A block of data
++++++++++
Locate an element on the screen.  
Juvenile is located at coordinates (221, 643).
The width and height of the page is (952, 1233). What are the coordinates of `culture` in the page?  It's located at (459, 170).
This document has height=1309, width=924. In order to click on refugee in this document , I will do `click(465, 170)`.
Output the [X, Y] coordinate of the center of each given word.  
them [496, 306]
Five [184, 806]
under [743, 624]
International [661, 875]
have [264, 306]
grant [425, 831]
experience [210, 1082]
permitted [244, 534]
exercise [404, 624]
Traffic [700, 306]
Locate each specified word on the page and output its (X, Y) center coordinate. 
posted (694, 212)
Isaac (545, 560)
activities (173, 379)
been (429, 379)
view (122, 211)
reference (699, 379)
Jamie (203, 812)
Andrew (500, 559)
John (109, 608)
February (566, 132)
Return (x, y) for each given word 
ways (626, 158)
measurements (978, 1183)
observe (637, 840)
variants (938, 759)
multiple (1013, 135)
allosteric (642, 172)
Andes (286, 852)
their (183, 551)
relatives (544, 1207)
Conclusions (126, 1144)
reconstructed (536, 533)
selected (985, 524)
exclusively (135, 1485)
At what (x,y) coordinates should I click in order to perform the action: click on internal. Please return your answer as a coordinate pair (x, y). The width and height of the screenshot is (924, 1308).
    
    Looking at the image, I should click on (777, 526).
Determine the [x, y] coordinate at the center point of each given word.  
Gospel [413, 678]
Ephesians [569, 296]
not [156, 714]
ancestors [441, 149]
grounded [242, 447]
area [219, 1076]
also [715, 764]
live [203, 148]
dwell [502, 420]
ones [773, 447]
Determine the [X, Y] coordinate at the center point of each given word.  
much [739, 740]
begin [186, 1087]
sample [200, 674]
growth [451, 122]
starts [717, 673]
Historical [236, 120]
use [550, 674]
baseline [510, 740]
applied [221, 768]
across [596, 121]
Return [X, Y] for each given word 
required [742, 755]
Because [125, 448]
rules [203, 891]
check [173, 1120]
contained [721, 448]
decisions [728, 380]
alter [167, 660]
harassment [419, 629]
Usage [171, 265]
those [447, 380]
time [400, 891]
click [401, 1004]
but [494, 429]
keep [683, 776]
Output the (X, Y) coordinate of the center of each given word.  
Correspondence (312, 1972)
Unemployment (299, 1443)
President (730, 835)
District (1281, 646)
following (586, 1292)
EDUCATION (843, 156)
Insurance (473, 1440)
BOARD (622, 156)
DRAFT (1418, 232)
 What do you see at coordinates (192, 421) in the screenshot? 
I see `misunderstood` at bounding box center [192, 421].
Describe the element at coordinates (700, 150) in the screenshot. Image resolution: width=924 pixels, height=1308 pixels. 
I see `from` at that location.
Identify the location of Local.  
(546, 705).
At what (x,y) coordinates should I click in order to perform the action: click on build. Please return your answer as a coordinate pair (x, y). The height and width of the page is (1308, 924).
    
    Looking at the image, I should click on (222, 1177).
++++++++++
- _GIVEN INSTRUCTION_: From the rows above, extract every line that contains the string "Determine".

- _RESULT OF THIS TASK_:
Determine the [x, y] coordinate at the center point of each given word.  
Determine the [X, Y] coordinate at the center point of each given word.  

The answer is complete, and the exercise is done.